>>>>

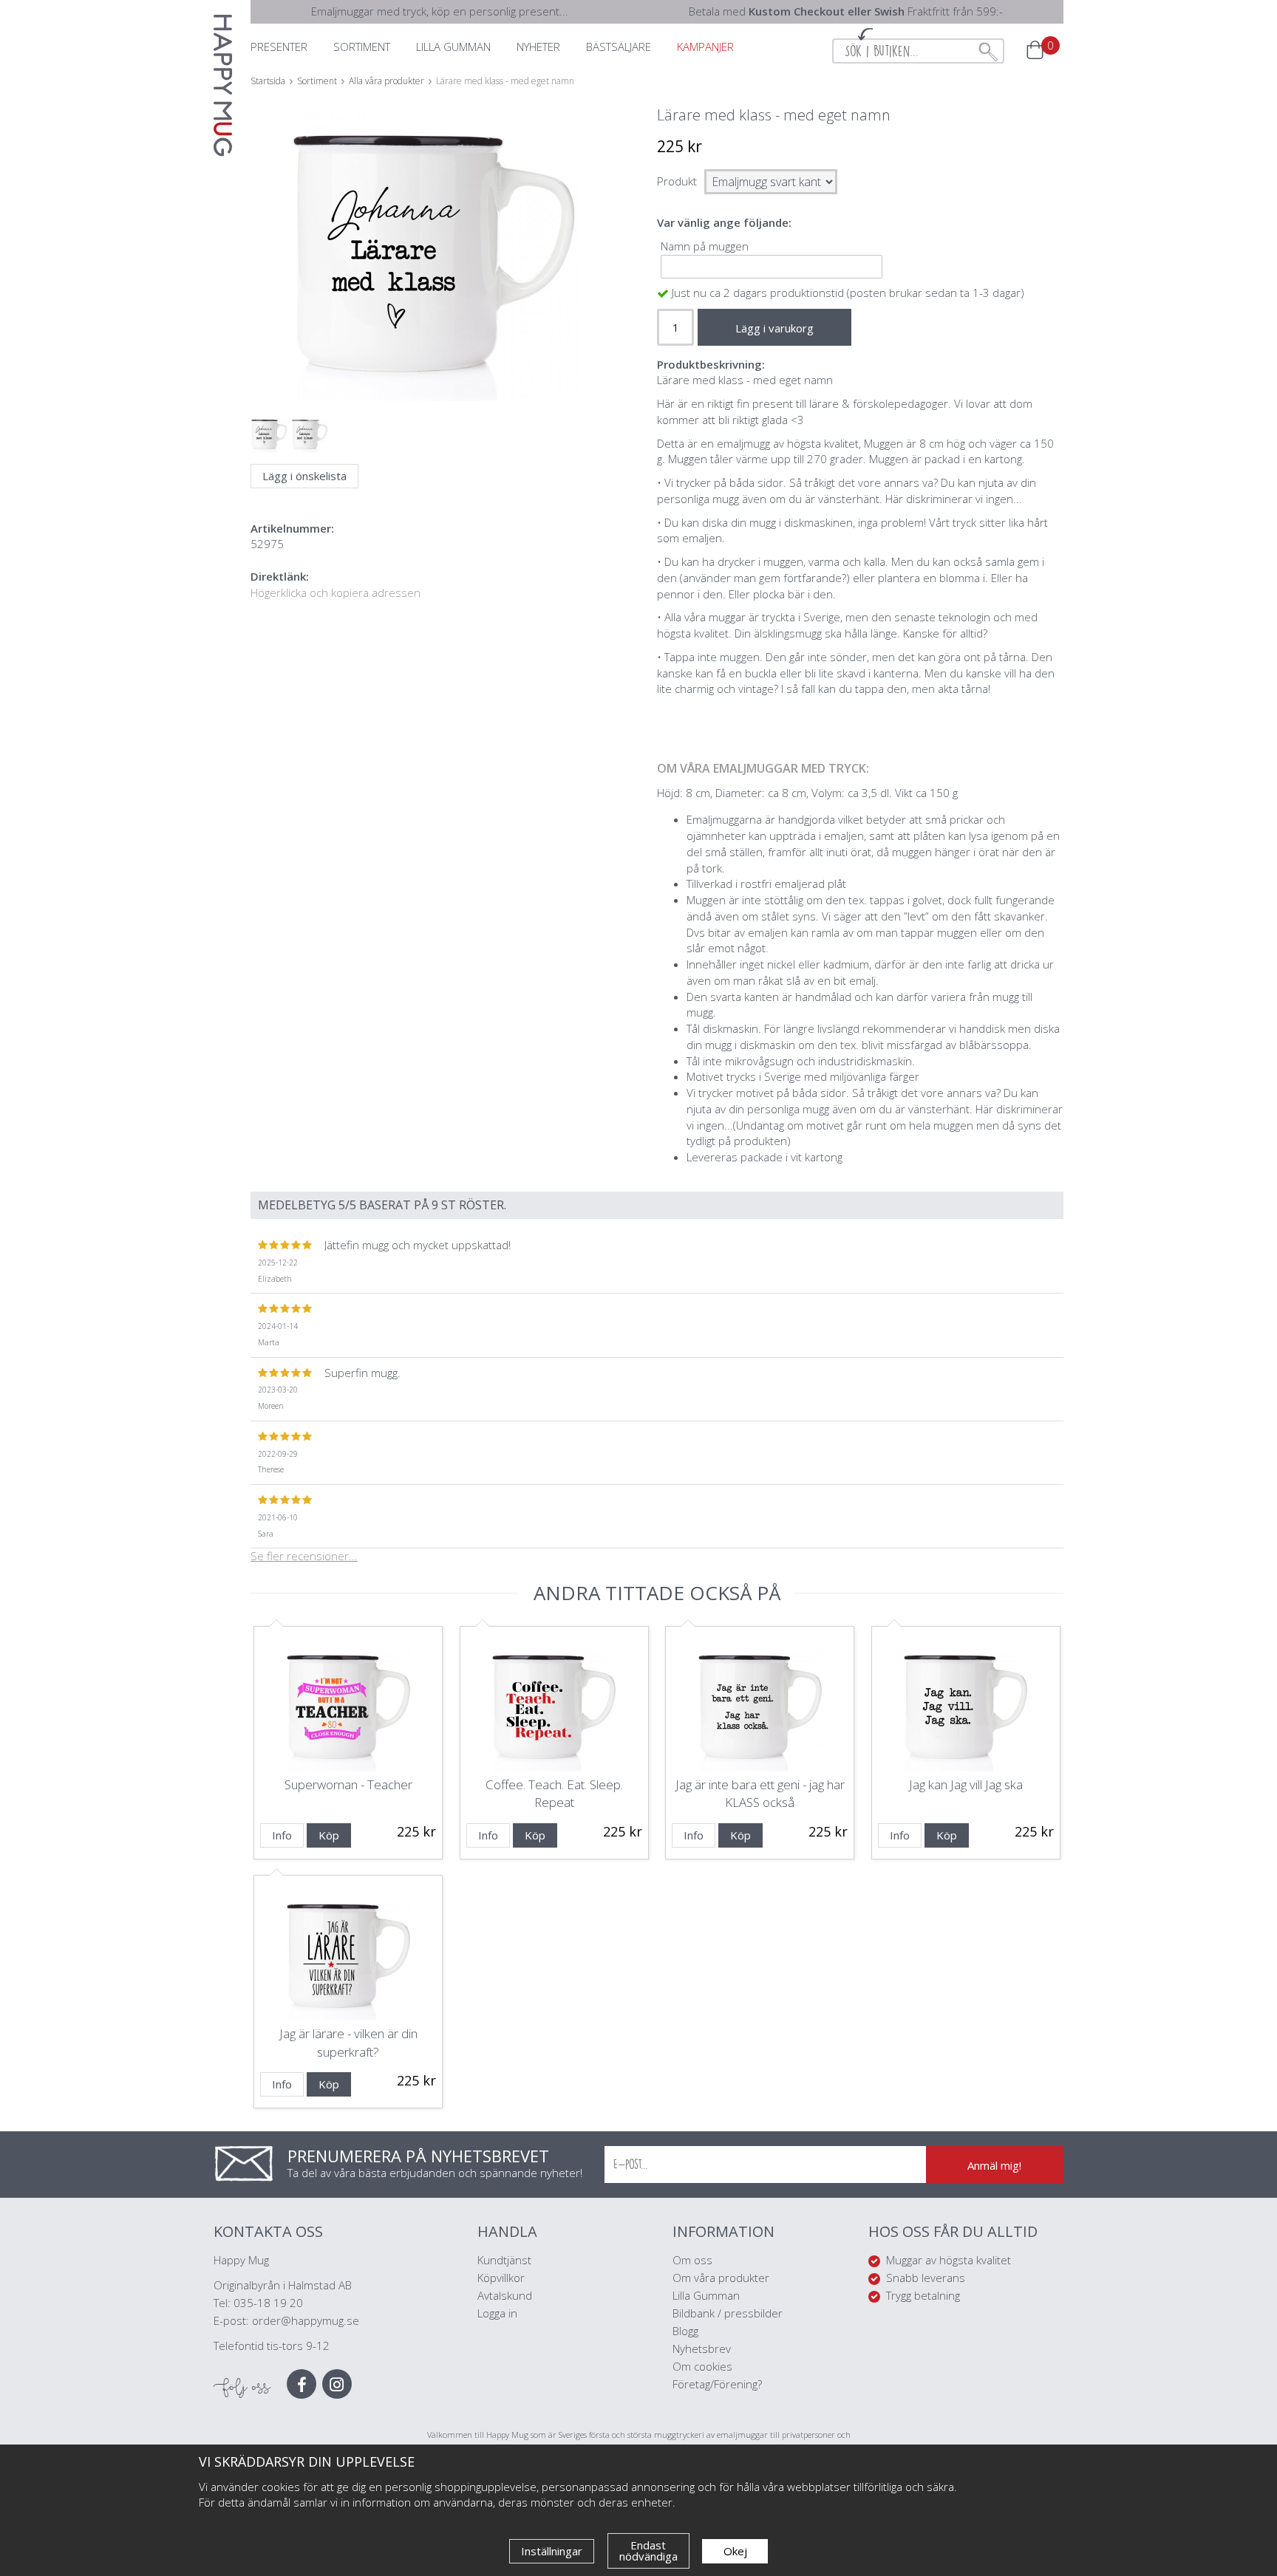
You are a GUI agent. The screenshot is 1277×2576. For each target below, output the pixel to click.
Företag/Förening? (717, 2384)
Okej (735, 2550)
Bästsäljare (618, 46)
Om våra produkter (720, 2277)
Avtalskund (504, 2295)
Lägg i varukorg (774, 328)
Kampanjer (705, 46)
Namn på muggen (705, 246)
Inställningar (551, 2550)
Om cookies (702, 2366)
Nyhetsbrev (701, 2348)
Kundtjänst (504, 2259)
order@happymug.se (305, 2320)
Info (282, 1835)
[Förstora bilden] (433, 288)
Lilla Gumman (707, 2295)
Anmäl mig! (994, 2165)
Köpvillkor (501, 2277)
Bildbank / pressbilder (727, 2313)
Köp (329, 1835)
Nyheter (538, 46)
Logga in (497, 2313)
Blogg (685, 2330)
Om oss (692, 2259)
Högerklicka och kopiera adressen (335, 592)
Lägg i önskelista (304, 475)
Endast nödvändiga (648, 2550)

<<<<

# Your goal:
From the first line above to the last, reproduce the records exactly but without the pictures.

# Task result:
You are a GUI agent. The screenshot is 1277×2576. For each target below, output the pixel to click.
Företag/Förening? (717, 2384)
Okej (735, 2550)
Bästsäljare (618, 46)
Om våra produkter (720, 2277)
Avtalskund (504, 2295)
Lägg i varukorg (774, 328)
Kampanjer (705, 46)
Namn på muggen (705, 246)
Inställningar (551, 2550)
Om cookies (702, 2366)
Nyhetsbrev (701, 2348)
Kundtjänst (504, 2259)
order@happymug.se (305, 2320)
Info (282, 1835)
[Förstora bilden] (433, 288)
Lilla Gumman (707, 2295)
Anmäl mig! (994, 2165)
Köpvillkor (501, 2277)
Bildbank / pressbilder (727, 2313)
Köp (329, 1835)
Nyheter (538, 46)
Logga in (497, 2313)
Blogg (685, 2330)
Om oss (692, 2259)
Högerklicka och kopiera adressen (335, 592)
Lägg i önskelista (304, 475)
Endast nödvändiga (648, 2550)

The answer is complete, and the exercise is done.